Going through the data below, copy out each line where the word "agent" shows up.

## Given information:
- Opening Delimiter -

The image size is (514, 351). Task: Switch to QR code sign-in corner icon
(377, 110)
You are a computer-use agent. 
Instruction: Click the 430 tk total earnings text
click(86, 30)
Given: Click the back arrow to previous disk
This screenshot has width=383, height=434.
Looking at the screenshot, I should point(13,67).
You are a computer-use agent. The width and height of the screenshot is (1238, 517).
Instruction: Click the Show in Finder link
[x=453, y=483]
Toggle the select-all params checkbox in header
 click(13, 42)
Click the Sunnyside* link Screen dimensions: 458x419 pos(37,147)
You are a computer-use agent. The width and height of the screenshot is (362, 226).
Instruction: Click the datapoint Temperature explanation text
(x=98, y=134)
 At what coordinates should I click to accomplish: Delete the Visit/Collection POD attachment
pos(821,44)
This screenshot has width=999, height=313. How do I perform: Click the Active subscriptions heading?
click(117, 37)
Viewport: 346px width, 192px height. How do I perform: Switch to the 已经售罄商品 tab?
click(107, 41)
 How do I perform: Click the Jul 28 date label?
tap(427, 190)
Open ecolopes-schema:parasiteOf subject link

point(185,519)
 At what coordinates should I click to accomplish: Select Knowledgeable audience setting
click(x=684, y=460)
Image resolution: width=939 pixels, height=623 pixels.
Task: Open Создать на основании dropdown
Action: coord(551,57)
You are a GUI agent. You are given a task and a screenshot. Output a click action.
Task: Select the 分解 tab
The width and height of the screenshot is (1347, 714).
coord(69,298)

- Closing Delimiter -

## Response to this exercise:
You are a computer-use agent. 
You are a computer-use agent. The width and height of the screenshot is (1238, 517).
You are a computer-use agent. The width and height of the screenshot is (362, 226).
You are a GUI agent. You are given a task and a screenshot. Output a click action.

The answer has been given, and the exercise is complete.